■ **About this exercise**
Set out exactly, line by line, the stretch of data below that begins at the line containing "For every named target in this 669×2576" and ends at the line containing "[Discord] (530, 73)", with both ends kept.

(Records excerpted from a collection)
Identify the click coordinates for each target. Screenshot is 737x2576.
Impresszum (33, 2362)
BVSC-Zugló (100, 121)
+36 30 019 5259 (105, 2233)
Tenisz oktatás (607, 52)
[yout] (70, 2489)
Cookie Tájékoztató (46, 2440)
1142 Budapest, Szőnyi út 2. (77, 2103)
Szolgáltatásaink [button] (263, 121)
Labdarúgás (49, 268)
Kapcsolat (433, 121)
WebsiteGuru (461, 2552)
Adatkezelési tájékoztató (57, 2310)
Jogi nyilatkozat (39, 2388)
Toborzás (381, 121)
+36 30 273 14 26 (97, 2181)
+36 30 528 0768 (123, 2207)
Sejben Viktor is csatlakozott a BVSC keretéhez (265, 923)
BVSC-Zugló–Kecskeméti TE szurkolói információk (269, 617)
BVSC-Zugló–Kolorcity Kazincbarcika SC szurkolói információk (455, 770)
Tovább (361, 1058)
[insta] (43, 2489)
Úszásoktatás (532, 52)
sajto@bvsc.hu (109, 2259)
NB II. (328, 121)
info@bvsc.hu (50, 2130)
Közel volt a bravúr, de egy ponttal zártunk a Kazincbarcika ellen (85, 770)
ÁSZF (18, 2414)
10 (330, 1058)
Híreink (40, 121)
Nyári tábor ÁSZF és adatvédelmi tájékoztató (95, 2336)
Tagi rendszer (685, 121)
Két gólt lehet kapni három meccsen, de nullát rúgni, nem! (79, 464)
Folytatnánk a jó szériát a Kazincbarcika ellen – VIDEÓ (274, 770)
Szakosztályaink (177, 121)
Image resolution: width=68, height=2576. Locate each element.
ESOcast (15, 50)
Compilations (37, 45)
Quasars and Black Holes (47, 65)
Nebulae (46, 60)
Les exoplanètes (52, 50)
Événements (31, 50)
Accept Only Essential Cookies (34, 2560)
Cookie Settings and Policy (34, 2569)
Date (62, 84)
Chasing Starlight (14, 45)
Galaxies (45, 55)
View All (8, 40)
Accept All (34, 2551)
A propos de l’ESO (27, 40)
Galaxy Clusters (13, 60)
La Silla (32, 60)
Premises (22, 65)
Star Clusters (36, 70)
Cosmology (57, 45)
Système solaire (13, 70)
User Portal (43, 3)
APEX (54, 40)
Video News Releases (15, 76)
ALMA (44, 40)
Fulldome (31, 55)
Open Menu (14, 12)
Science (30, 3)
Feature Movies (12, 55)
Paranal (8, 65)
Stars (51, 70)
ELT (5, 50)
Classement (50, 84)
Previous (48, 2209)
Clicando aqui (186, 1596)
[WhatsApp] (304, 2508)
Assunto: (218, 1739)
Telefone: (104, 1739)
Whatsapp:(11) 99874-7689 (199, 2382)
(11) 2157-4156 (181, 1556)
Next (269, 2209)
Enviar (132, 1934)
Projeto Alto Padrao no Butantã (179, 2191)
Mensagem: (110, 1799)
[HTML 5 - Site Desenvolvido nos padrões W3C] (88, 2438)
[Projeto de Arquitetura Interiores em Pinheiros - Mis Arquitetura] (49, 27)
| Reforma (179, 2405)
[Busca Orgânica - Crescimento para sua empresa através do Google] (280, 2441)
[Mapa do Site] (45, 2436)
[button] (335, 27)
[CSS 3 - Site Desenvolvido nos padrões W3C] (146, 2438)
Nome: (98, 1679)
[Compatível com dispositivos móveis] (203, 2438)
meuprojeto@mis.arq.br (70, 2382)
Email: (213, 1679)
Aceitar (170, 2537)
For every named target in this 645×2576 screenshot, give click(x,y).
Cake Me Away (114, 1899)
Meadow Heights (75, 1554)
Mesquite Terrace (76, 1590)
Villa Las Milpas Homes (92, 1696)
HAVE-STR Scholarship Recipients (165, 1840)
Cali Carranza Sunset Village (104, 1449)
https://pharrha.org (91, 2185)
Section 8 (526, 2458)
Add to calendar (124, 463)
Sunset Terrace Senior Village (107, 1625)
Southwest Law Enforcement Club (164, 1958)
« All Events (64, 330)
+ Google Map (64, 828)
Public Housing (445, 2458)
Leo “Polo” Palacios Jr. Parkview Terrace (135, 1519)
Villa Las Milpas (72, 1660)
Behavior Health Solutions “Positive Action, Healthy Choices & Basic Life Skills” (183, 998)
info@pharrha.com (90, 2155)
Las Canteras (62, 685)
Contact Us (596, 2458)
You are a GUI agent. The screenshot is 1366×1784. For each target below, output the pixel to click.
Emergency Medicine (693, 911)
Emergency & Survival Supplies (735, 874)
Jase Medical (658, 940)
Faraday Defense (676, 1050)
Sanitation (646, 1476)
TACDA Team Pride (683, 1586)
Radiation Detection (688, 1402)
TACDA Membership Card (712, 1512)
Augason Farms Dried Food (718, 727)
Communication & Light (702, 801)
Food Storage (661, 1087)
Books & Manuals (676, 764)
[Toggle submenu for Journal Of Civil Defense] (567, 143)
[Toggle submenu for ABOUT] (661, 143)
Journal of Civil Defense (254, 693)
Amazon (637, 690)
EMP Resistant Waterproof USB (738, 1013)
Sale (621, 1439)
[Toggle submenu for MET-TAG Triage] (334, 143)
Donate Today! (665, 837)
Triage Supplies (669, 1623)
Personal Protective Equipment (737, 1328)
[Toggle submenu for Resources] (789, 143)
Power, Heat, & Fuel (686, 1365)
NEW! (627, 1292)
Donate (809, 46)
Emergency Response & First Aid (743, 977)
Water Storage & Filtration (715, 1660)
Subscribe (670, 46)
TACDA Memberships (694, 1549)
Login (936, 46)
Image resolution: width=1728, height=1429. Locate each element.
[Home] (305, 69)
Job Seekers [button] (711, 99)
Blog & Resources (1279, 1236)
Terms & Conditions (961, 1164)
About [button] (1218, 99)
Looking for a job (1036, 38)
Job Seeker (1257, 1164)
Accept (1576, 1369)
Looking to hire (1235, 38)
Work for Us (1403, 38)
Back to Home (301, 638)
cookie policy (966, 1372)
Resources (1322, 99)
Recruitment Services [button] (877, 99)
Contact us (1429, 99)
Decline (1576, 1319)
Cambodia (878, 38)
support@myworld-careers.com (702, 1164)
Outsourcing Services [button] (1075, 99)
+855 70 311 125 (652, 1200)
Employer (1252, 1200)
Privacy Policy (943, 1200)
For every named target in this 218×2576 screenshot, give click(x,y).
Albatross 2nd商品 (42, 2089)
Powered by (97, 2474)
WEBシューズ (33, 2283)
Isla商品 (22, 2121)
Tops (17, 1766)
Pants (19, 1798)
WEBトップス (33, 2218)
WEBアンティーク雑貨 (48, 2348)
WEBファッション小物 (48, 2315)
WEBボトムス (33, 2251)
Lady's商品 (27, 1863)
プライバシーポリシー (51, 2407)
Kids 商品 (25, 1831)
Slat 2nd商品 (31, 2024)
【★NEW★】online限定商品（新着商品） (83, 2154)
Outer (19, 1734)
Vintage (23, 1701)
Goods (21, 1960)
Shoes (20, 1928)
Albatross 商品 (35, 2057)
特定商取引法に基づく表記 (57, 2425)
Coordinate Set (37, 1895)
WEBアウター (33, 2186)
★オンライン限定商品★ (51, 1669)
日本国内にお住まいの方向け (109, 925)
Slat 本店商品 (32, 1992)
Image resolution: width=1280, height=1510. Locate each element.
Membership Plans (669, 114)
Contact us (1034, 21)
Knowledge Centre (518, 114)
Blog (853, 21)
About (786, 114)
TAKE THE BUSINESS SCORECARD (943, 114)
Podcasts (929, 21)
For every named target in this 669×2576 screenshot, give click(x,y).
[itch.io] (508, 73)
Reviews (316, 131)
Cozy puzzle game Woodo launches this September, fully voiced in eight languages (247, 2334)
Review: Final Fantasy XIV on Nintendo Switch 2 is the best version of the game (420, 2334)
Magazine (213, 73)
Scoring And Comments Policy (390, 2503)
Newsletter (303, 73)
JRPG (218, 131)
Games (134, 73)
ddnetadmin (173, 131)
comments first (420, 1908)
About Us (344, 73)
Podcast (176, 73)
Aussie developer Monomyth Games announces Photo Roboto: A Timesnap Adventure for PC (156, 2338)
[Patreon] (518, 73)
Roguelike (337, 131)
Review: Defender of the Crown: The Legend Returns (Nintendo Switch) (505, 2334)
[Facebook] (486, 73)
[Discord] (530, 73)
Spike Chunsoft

■ **Solution**
For every named target in this 669×2576 screenshot, give click(x,y).
[itch.io] (508, 73)
Reviews (316, 131)
Cozy puzzle game Woodo launches this September, fully voiced in eight languages (247, 2334)
Review: Final Fantasy XIV on Nintendo Switch 2 is the best version of the game (420, 2334)
Magazine (213, 73)
Scoring And Comments Policy (390, 2503)
Newsletter (303, 73)
JRPG (218, 131)
Games (134, 73)
ddnetadmin (173, 131)
comments first (420, 1908)
About Us (344, 73)
Podcast (176, 73)
Aussie developer Monomyth Games announces Photo Roboto: A Timesnap Adventure for PC (156, 2338)
[Patreon] (518, 73)
Roguelike (337, 131)
Review: Defender of the Crown: The Legend Returns (Nintendo Switch) (505, 2334)
[Facebook] (486, 73)
[Discord] (530, 73)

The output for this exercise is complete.